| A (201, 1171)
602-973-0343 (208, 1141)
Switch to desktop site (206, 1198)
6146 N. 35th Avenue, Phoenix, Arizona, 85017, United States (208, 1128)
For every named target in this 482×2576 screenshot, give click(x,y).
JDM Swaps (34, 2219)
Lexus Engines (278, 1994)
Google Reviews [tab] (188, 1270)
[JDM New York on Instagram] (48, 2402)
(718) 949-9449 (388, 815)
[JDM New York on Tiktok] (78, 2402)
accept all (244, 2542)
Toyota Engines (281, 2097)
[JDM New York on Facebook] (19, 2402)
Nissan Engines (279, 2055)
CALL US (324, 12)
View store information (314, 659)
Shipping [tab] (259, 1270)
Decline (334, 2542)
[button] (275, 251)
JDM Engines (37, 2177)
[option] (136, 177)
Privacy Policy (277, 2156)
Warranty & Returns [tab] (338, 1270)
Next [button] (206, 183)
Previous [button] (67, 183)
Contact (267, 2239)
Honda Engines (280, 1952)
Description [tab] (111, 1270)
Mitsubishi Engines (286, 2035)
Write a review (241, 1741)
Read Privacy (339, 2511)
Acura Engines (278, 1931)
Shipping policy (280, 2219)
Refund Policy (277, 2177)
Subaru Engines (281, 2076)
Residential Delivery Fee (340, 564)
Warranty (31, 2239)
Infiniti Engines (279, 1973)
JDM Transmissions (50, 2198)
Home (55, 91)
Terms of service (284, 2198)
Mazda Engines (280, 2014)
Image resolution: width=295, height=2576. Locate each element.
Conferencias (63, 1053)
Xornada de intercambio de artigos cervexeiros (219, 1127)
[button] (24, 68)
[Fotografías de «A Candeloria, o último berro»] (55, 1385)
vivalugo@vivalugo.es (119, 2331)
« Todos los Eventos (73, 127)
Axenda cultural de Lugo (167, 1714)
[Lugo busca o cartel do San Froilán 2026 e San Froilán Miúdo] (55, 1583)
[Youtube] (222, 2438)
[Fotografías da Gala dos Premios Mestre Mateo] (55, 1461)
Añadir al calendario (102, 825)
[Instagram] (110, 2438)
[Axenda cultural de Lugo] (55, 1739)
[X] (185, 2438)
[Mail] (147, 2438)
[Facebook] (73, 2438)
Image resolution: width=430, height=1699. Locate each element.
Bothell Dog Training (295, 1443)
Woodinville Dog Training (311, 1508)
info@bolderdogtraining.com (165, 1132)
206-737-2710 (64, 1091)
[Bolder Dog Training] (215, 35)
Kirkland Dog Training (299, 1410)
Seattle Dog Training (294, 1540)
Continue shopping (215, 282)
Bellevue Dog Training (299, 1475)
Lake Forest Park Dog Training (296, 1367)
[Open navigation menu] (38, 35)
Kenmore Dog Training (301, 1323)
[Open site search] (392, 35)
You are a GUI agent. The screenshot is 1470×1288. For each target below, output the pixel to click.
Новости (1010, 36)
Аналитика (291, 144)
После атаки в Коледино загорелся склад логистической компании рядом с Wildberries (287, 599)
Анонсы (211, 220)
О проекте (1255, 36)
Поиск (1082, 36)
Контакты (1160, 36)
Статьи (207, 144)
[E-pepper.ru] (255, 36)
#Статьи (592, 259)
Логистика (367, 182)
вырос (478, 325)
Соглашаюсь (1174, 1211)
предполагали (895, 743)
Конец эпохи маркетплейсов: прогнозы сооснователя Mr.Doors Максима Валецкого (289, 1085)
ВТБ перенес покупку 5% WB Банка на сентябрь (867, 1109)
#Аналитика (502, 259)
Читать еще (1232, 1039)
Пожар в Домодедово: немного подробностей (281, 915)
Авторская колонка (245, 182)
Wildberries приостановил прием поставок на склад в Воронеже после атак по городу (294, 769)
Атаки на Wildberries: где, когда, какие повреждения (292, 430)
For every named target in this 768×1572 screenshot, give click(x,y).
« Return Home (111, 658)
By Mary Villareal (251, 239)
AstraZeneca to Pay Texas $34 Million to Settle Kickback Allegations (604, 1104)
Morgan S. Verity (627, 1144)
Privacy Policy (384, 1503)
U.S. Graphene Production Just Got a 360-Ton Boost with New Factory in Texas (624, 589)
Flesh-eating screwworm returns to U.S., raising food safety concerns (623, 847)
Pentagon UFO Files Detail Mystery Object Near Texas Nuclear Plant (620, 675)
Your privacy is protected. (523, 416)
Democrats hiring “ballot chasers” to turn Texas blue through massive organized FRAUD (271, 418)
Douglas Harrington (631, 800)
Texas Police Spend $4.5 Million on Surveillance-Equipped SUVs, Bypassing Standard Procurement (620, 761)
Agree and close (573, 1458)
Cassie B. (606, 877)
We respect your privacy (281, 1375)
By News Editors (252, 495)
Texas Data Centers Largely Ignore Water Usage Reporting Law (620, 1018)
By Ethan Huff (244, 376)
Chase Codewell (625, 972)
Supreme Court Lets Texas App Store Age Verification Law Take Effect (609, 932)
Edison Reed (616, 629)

_ _ _ _

> _Your instructions_
Only lines holding the word "this" are wanted; list them all from the material.

> _Reply to the task_
For every named target in this 482×2576 screenshot, give click(x,y).
For every named target in this 768×1572 screenshot, give click(x,y).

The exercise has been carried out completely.